### Aim of the task:
Pull out every line of the material that contains the word "This" and copy each one in full. Case counts.
%%
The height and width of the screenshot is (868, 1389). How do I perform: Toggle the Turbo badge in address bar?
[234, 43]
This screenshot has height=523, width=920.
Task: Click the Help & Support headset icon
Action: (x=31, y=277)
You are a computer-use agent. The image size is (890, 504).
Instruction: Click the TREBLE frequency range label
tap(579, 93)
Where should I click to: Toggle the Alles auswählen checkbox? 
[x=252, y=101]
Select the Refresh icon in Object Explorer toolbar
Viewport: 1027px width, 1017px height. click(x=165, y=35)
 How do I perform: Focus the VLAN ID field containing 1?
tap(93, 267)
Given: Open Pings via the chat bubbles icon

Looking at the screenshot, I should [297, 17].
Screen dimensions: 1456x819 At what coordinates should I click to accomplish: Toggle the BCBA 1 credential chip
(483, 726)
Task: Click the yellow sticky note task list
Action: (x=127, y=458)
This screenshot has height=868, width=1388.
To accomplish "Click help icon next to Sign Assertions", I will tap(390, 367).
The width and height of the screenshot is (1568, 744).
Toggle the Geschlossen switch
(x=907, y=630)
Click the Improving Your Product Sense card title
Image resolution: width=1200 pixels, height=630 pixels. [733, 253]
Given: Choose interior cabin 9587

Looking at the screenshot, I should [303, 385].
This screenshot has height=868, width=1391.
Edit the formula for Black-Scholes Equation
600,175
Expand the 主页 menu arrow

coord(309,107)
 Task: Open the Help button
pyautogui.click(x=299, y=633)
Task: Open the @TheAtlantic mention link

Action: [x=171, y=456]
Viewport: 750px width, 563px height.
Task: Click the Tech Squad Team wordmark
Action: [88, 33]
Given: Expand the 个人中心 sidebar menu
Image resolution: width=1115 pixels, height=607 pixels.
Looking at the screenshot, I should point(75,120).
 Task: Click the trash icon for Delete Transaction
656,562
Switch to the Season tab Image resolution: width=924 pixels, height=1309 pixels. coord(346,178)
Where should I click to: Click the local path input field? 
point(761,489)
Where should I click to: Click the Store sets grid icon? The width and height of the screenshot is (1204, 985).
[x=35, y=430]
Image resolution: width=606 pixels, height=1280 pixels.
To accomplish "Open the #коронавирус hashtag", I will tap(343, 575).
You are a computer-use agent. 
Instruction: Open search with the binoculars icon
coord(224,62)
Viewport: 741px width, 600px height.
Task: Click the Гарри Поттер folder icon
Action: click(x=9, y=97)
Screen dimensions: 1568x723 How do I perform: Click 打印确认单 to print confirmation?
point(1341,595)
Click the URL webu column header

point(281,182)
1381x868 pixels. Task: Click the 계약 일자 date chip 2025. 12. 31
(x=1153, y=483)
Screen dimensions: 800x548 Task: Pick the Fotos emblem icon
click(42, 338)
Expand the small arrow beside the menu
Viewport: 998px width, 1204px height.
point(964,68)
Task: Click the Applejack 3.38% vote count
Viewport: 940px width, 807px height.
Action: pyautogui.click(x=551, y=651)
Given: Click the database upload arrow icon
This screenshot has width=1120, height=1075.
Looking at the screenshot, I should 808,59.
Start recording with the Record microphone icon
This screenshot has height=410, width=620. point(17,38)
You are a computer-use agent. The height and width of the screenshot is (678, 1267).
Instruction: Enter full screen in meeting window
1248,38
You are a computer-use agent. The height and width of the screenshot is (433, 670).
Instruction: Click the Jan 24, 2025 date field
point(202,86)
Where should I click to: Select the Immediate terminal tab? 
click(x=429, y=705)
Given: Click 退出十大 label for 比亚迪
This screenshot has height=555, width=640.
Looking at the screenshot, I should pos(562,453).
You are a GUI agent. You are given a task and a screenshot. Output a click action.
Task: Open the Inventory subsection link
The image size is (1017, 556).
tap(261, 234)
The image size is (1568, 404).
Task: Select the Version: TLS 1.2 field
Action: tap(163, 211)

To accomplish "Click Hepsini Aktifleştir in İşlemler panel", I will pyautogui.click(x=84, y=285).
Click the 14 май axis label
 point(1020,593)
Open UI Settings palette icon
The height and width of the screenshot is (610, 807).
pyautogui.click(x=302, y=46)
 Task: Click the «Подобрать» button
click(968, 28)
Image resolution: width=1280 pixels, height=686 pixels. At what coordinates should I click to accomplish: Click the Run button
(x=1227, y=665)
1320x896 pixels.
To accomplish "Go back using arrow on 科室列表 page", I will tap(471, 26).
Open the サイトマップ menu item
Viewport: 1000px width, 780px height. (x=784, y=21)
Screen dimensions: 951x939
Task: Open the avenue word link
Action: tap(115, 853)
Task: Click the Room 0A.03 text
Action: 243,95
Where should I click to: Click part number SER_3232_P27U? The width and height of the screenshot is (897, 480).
%%
### Task answer:
This screenshot has height=523, width=920.
This screenshot has height=868, width=1388.
This screenshot has height=868, width=1391.
This screenshot has width=1120, height=1075.
This screenshot has height=410, width=620. point(17,38)
This screenshot has height=555, width=640.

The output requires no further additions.